Cooper is an able and enjoyable actor. From the unkempt man on the street to the almost superhuman Wall Street consultant, he always appeared comfortable in his role(s), yet never lost his unique style. The supporting actors also fit excellently: as Eddie’s on-again-off-again girlfriend (Abbie Cornish), as the sharp investment broker (Robert De Niro), as the accented mafioso who rued his minced vocabulary (Andrew Howard). While these secondary characters were somewhat one-sided and incompletely developed, they were also human and feeling.

The movie’s score was largely trash, too often harsh and strident, psychedelic trance composed of electronic drum machines and an eternally recurrent refrain—which harmonized with the narcomanic nature of the movie’s theme, but earned no place in my off-screen playlist. It didn’t jar; it just didn’t impress.

Brief flashes of disturbing material complicated my general liking for the movie: a series of fleetingly passionate sexual encounters; a couple shots of disarmed hands hacked off their owners; PG-13’s one escalation of vulgarity in a verbal confrontation; and one disgusting yet hypnotic scene where a man struggles to lap from a drug-rich pool of blood as it horribly spreads its perimeters. In any case, these segments were emphasized more by their scarcity than their abundance.
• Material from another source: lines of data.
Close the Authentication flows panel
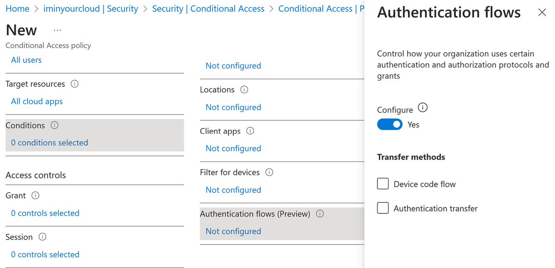 tap(542, 12)
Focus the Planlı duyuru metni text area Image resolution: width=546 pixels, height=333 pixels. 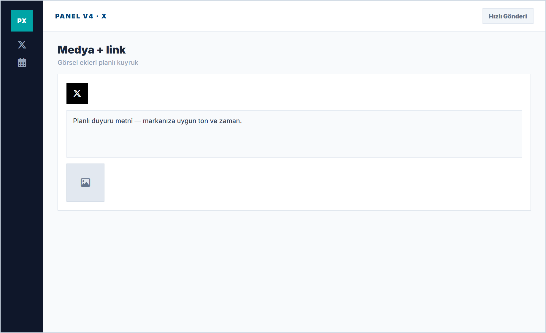click(x=294, y=134)
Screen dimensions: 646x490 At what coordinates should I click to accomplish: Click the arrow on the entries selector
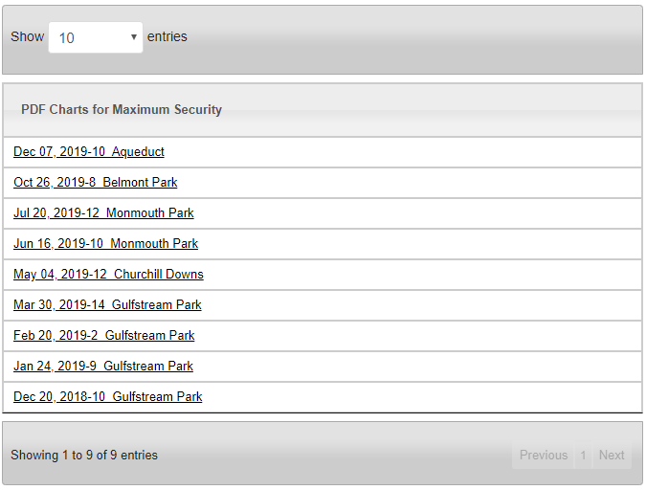click(133, 38)
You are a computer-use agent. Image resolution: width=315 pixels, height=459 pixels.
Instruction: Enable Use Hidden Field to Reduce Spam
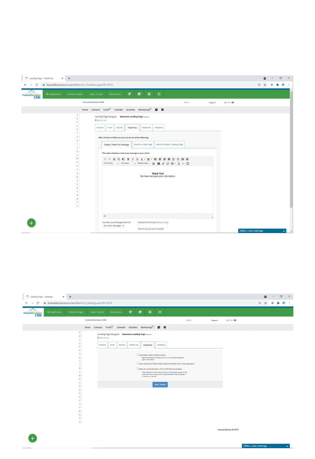[x=138, y=355]
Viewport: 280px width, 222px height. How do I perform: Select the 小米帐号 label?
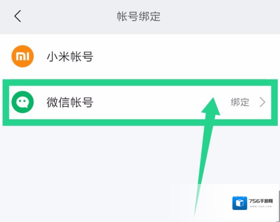(x=70, y=57)
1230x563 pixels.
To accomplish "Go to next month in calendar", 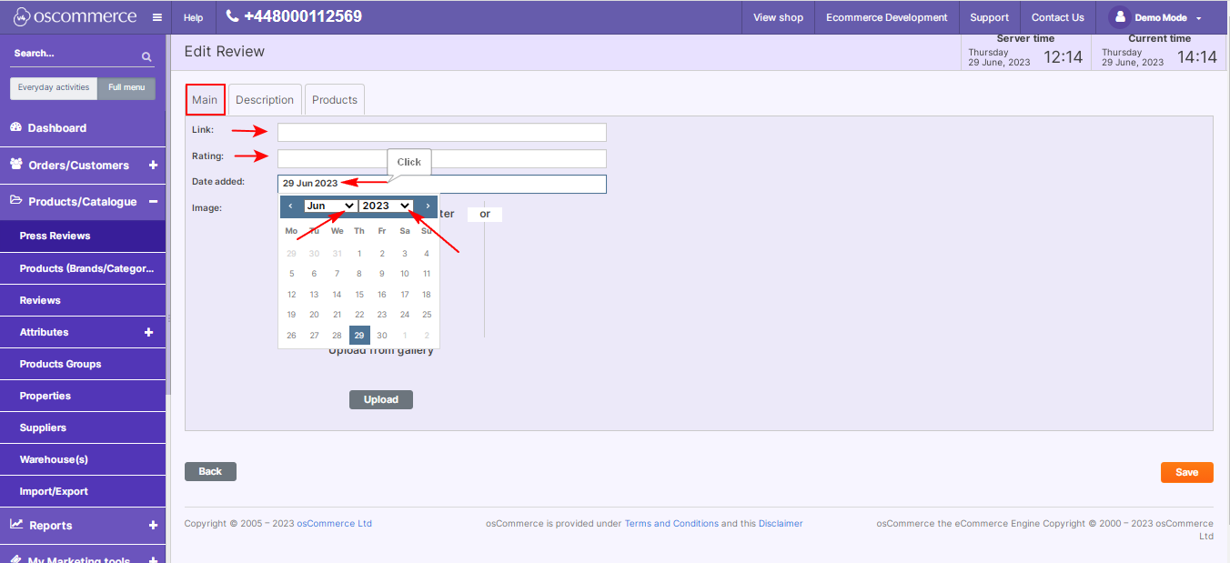I will click(428, 206).
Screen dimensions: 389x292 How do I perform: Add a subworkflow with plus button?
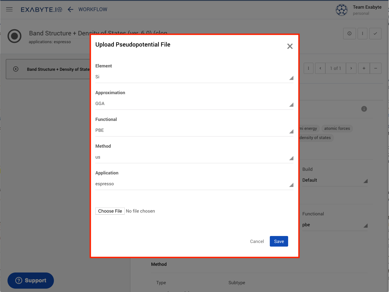point(364,68)
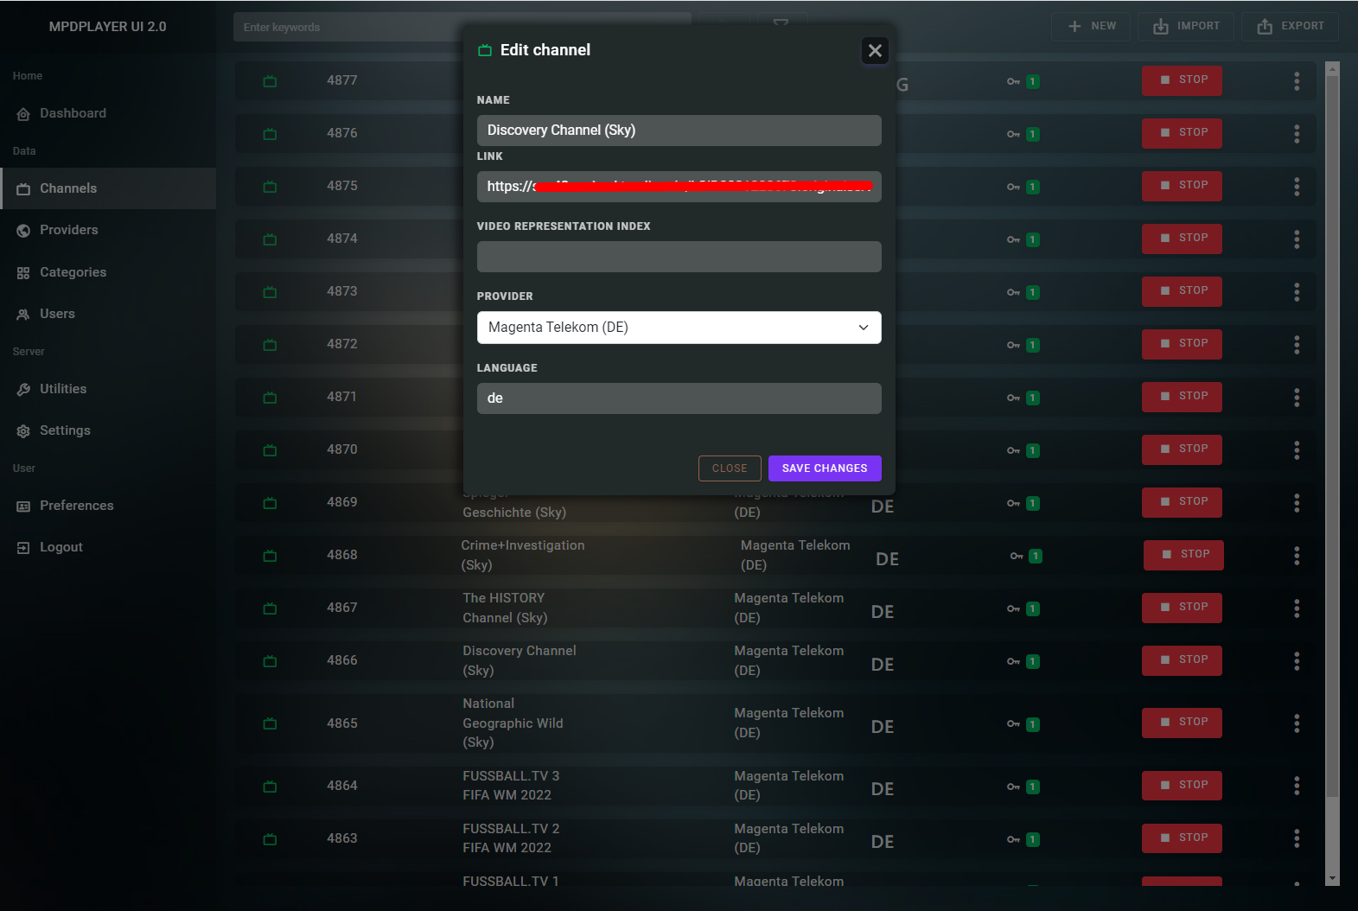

While the plot showed numerous incoherencies, all were scruples; none detracted from my viewing. The story was at times predictable and unexpected; controversial and tame; hackneyed and original; maddening and mentally provocative. It was strange, but not too strange; striking, but not staggering. With reservations, I couldn’t help but like it.

Maybe most unnerving was its elevation of the highs of the central substance; I felt an uncomfortable tension between the allure of NZT’s potential and the poison of its sting. In the upside-down world of the drug, Eddie’s aspiring spirals sometimes seemed like tailspins. If the movie was making some broad statement about narcotics, its interpretation is limitless.